One-time installation of a multi-hole turning jig (figure)

Figure 1 valve body

1. Proposal of the problem

When processing three holes of a valve body part that is not very large, if you purchase a special machine or CNC machine for this purpose, it will increase the cost of the enterprise and increase the burden on the enterprise. It is not feasible for the general enterprise. Way. If the conventional boring process is used on a common trampoline (first scribe, then calibrated and then boring), the center distance between the hole and the hole is not well controlled (by aligning each hole) control). The diameter of the inner hole is manually adjusted to the length of the tool extension (the length of the tool can only be estimated by experience) and human error occurs when measuring, which makes the dimensional accuracy difficult to guarantee, resulting in low production efficiency. Obviously, with this method, it is impossible to complete the production and processing of a certain number of product parts. If the four-claw single-action chuck is used to clamp the valve body parts on the horizontal lathe for boring (first scribe, then separately according to the position of each hole, respectively), in addition to the ordinary boring machine in the process In addition to the problems that occur during processing, positional accuracy (such as the parallelism between the holes and the holes) is difficult to ensure or even cannot be guaranteed; obviously, it is impossible to complete a certain number of product parts by this method.

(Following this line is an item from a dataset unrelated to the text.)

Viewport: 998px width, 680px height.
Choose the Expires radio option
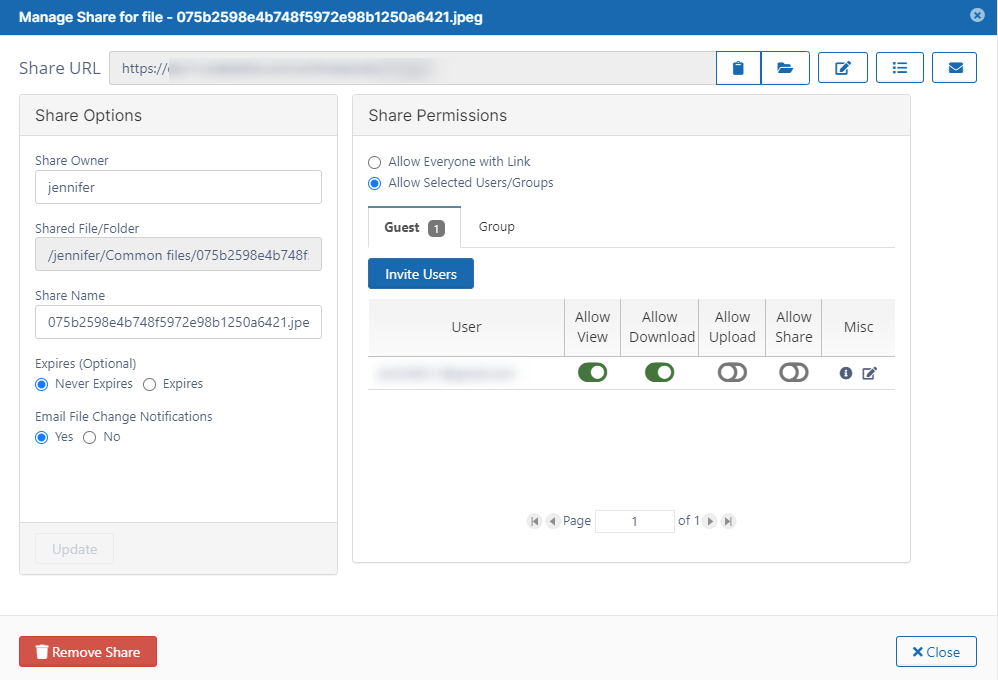pos(150,384)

After the above analysis (the trial product has been used), it is known that the hole machining of the valve body hole system is carried out by a conventional processing method on a horizontal lathe or a boring machine, it is difficult to ensure the processing quality, and it is impossible to complete 600 to 800 pieces per month. production task. To this end, a horizontal lathe boring fixture was designed and manufactured - the secondary installation completes the porous machining fixture, thereby solving the impact on the valve body processing due to factors such as equipment conditions. The fixture enables the workpiece to be installed at one time, and the three-hole system for processing the valve body parts is accurately positioned by the indexing mechanism at three stations, and the diameter of the inner hole can be directly controlled by the middle slide plate when the hole is bored, thereby ensuring The machining accuracy of the valve body hole system and the parallelism between the hole systems.

2. Technology and process analysis

The material of the porous valve body is brass H70, and the blank is precision cast (3-16 mm through holes are simultaneously cast during casting). In addition to the three stepped holes, the valve body has been processed. The valve body hole 1, hole 2 and hole 3 are processed in this process. The machining requirements of the valve body parts are shown in Fig. 1.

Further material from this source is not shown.